Medication error prevention

    Patient education. Both the patient and the caregiver need basic knowledge to administer, handle and support safe medication use. Patients should understand the key pieces of information about every medication taken. Patient education assists patients in becoming more informed and empowers them to be advocators of their own safety.

    Innovation to promote safety. Adequate space and clean, well-lit conditions are just some of the basics. These minimize the possibility of medication errors. Automate and barcode fill procedures maintain clean, organized and orderly

work areas, provide adequate storage areas with clear drug labels on the shelves. Provide adequate computer applications and hardware.

    Repeat verbal orders such as spelling the drug name aloud and speak slowly and clearly.

    Have the indication or purpose for use with each product.

    Avoid dosage abbreviations and product abbreviations.

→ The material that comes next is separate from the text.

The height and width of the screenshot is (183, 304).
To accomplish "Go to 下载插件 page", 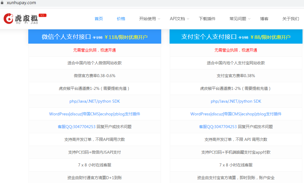I will click(207, 19).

    Always read the label three times and check with the medication order before administering the medication.

    Use 5 rights of drug administration.

    Never use trailing zeros with medication orders and transcription orders e.g. 25 instead of 25.0

    When in doubt, always check order with the prescriber, a pharmacist, or the literature. Do not assume anything.

    Do not try to decipher illegibly written orders.

    Always be alert; never be too busy to stop, learn or inquire.

    Encourage the use of brand names and generic names with orders for medications.

    Question the medication if the patient states “that it isn’t what I usually take” etc.

What are the steps to take with medication administration errors?

    Check the patient by assessing all parameters e.g. vital signs and documents accordingly.

    Assess for the effects of the drug.

    Complete medication error report forms after contacting the physician and nurse in charge.

    Monitor patients accordingly.

    Think and act critically; modify the nursing practice to prevent further errors.

    Do not leave the medication by the bedside.

    Use the reliable formula for calculating doses.

    Take precautions in high-risk groups e.g. pregnant, elderly and pediatrics.